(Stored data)
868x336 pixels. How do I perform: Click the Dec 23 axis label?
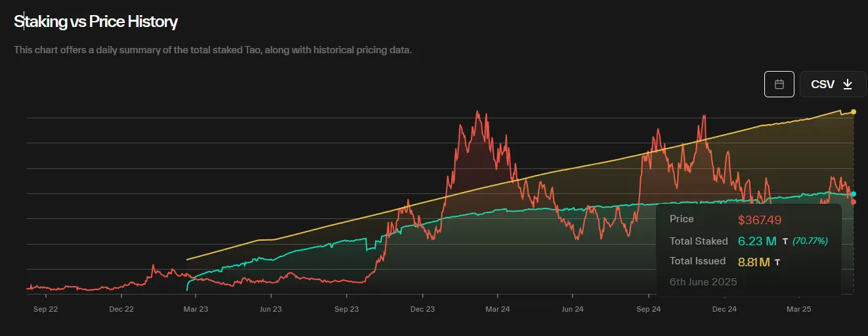pos(422,308)
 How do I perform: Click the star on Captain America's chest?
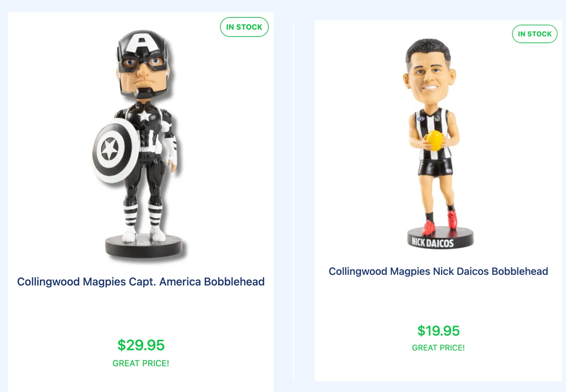pyautogui.click(x=144, y=116)
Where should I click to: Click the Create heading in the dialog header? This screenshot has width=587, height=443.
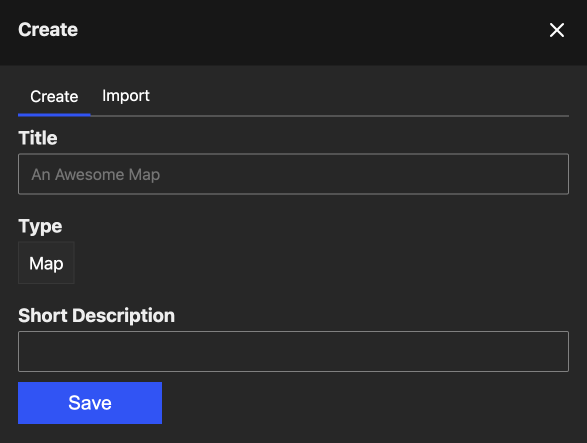pos(48,30)
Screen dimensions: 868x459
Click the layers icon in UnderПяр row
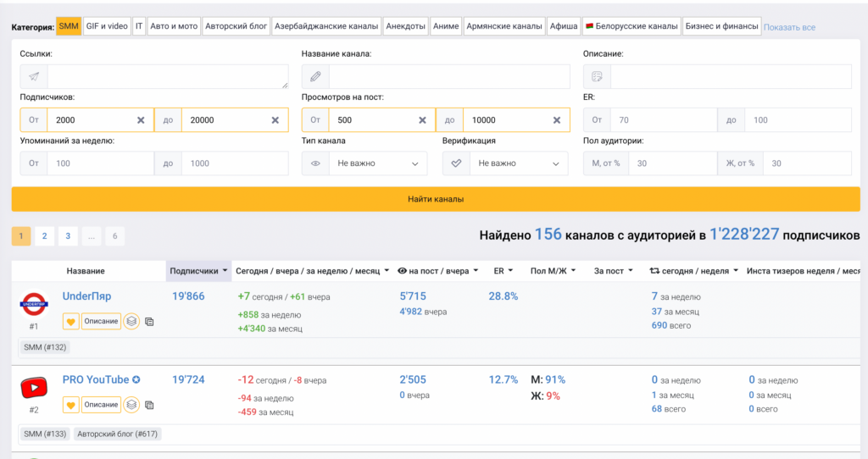tap(131, 322)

» **What is needed**
In the answer, include exactly the lines from the one containing "Where should I" through the end of the records above and no pictures at all.

» **Written response**
Where should I click to: Click the Create heading in the dialog header? This screenshot has width=587, height=443.
pos(48,30)
Screen dimensions: 868x459
Click the layers icon in UnderПяр row
tap(131, 322)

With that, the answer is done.